Potential risks to this scenario, which we have not mentioned yet, result mainly from the possibility of an additional supply reaching the market in 2016−2017, although one cannot rule out certain factors that may tip the scales towards a faster price growth (such as ISIS).

  • Part of the demand is attributable to large oil and fuel stocks, estimated at some 0.7 mbd and expected to reach 1 mbd by the end of 2016. A substantial portion (more than half) of these are strategic stocks, built at the time of low oil prices (China, other countries in Asia). The rest may find its way back to the market.
  • Iran returning to the market with a higher-than-expected supply (When will the sanctions be lifted? How much oil can Iran produce in a short time? What will its market entry strategy look like?)
  • Other countries returning to the market (Libya)
  • The lion’s share of output cuts was in the US, where production can be resumed quickly, especially if the US export ban is lifted

Should these factors materialise, the effect would be, to a lesser extent, a longer period of searching for price equilibrium and, to a larger extent, a slower pace of price growth. This, however, does not undermine the expectation that the oil oversupply will be absorbed at the end of 2016 or at the beginning of 2017, and any supply increase thereafter will require a price higher than the USD 52-53 per barrel of Brent seen in 2015. While it is difficult to predict the rate of oil price growth in the coming years, it is easier to forecast the price level in the long term. The reason is quite simple. Today, no one can even imagine the world without oil. Even in the ‘450 Scenario’ developed by the International Energy Agency being the “greenest” scenario of a far-reaching transformation of the global power system, the world is anticipated to consume 83.4 mbd of oil in 2040. This would be 8.7 mbd less than in 2014. We have known for a few years now that this scenario has no chance of playing out. But if it did, some 40-50 mbd of oil would need to be extracted from new fields by 2040 because the currently producing fields are depleting.

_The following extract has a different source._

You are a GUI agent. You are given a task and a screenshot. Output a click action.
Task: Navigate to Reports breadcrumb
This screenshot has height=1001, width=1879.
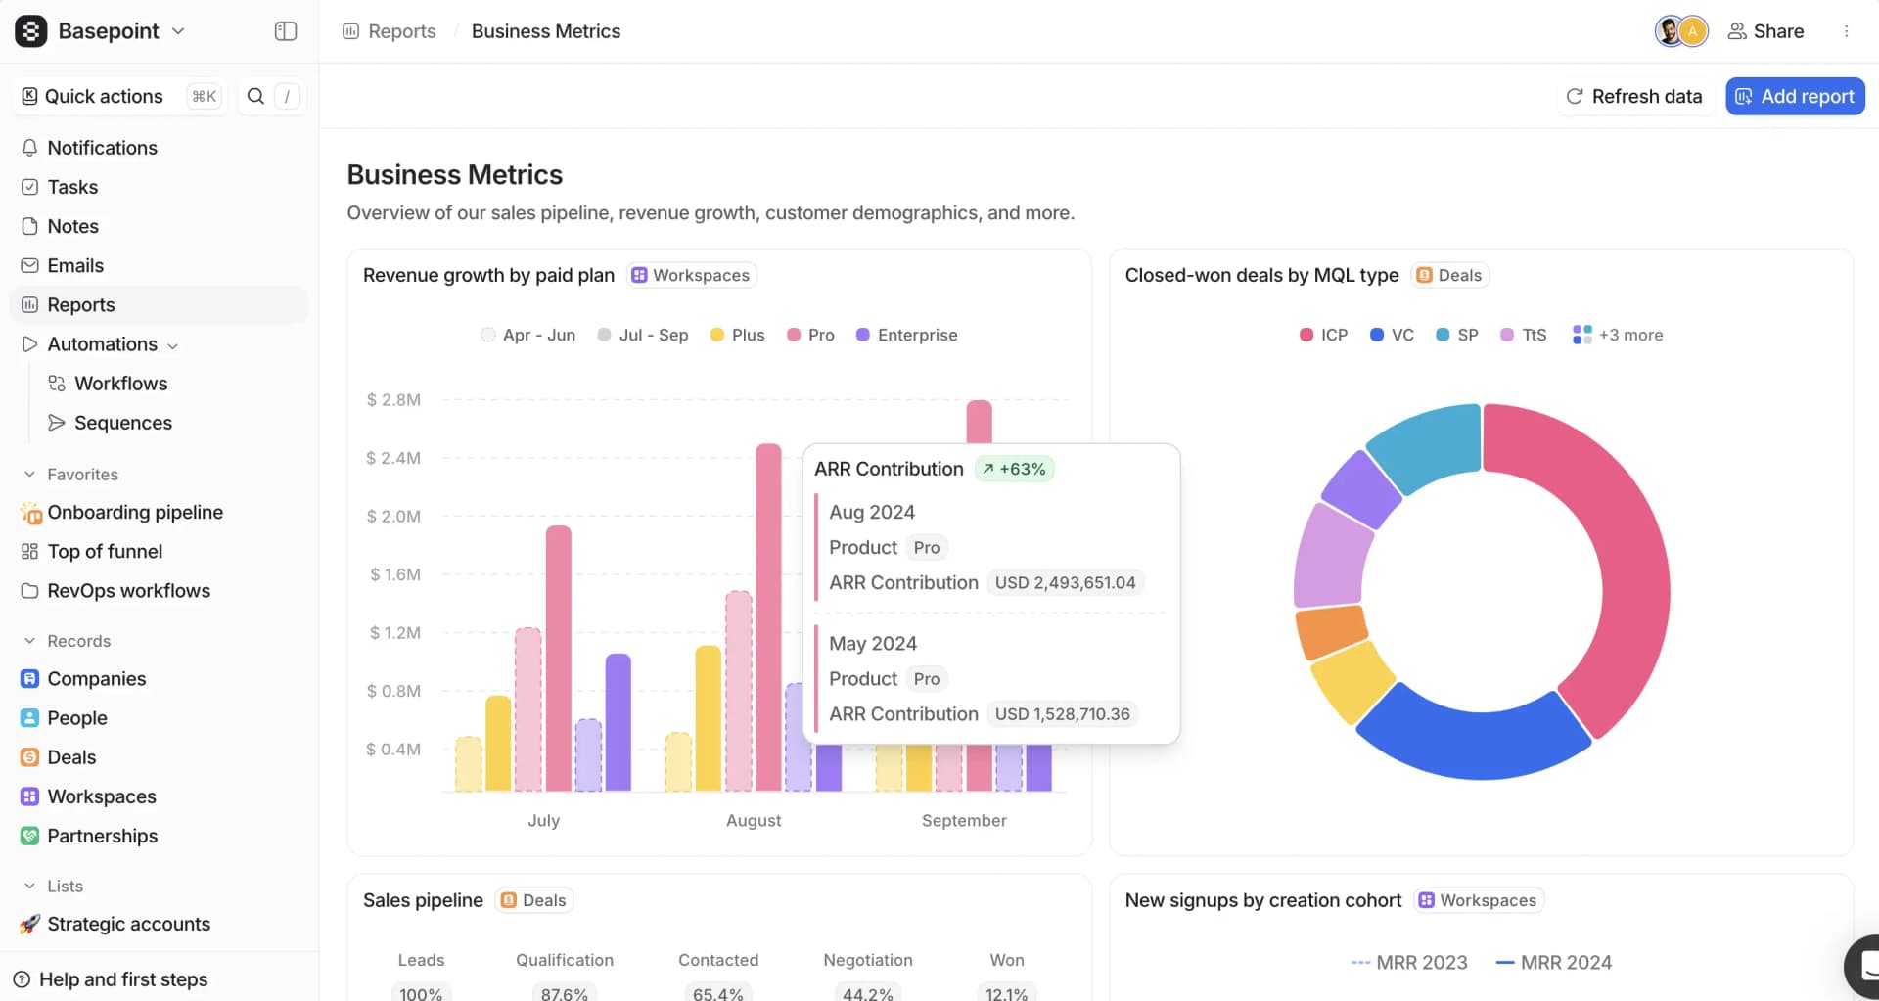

According to more realistic scenarios, global oil demand would peak after 2030, with an adequately higher production from new fields required to satisfy this demand. That would necessitate tapping more and more demanding deposits, whose production will be more and more expensive. The full cost of producing very heavy Venezuelan crudes is currently estimated at over 100 USD/bbl, and that after factoring in the expected drop in production cost in 2015−2016. This is why in my opinion average annual price of oil is more likely to be around 100 USD/bbl than the current 50 USD/bbl.